GRIEF AND BEAUTY
Series: Recovering Desire
Sometimes I feel sad at the end of a day. It is usually in what I call “the orange part of the day”. On those warm summer evenings when the sun is setting and casts the whole landscape into an orange glow. It is beautiful. I love that time of the day, but it makes me sad at the same time. I think it is because it also means that the day is almost gone. The beauty of this moment also signifies that the sun will soon escape over the horizon and the light will diminish into darkness once again.
Desire is often like this. It elicits both grief and beauty. It is a very uncomfortably intriguing feeling. It is a strange elixir of desperate hope and a fierce ache. Like knowing something wonderful is just over the next hill, but when you reach the summit this wonderful thing has alluded you once again. Greg Boyd writes in his book Benefit of the Doubt: Breaking the Idol of Certainty, “The best word in any language that captures this vague, unquenchable yearning, according to C. S. Lewis and other writers, is the German word Sehnsucht (pronounced “zane-zookt”). It’s an unusual word that is hard to translate, for it expresses a deep longing or craving for something that you can’t quite identify and that always feels just out of reach.” Wow. Haven’t you felt this before? It is exquisitely painful.

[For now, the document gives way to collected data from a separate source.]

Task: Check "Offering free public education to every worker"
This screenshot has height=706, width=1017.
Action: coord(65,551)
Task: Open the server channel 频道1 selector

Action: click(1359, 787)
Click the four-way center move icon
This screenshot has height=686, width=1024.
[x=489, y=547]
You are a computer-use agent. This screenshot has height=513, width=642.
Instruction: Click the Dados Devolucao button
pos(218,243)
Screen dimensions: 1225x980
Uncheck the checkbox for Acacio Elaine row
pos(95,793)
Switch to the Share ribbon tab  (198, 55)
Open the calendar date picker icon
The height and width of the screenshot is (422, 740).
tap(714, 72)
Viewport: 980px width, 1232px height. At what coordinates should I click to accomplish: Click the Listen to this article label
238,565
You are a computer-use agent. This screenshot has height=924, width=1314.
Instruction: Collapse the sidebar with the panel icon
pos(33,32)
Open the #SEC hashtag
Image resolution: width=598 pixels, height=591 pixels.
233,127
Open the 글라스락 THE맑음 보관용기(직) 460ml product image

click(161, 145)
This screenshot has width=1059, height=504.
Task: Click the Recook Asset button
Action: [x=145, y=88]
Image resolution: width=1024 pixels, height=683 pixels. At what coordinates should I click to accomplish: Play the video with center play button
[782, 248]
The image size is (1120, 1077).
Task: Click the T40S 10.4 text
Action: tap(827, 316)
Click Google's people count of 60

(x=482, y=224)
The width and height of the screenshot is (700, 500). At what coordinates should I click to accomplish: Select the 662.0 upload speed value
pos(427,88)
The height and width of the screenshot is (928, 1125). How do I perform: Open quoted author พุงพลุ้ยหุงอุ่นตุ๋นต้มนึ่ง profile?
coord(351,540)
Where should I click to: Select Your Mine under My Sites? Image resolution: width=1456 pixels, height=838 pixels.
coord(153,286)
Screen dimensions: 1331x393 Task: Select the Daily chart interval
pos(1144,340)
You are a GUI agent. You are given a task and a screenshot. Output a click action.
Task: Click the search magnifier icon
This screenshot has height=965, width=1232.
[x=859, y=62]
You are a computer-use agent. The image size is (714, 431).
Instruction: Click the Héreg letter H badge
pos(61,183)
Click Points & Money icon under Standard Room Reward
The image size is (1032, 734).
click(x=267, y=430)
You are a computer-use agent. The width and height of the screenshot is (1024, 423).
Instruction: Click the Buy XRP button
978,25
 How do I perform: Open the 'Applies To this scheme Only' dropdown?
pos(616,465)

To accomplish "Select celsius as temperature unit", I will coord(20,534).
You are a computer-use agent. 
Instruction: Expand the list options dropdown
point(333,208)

Photo by Natalie Breeze on Unsplash
I remember years ago John Eldredge said, “Everyday we must find beauty and everyday we must grieve loss.” I very distinctly remember my reaction. I very much agreed with the part about finding beauty, although felt like I didn’t really know how to do this. I very much disliked the part about grieving everyday. That sounds terrible. Why would anyone want to do that? What I found over the years is that those two things are very connected. Pain and joy are two sides of the same coin. Beauty often leads to grieving and grieving often leads to beauty. They are both two parts of the same process. What is this process? The process to heal and be whole again.
Of course, what I am suggesting is uncomfortable. Pain is painful and no one wants to feel pain. Beauty makes us feel vulnerable and somewhat out of control. But some discomfort is worth it. If we could honor our pain we would become more open to the beauty of life. And if we could honor beauty we would heal more pain in our lives.
To honor beauty or pain is not to diminish the other, but serves to balance out our perception of reality.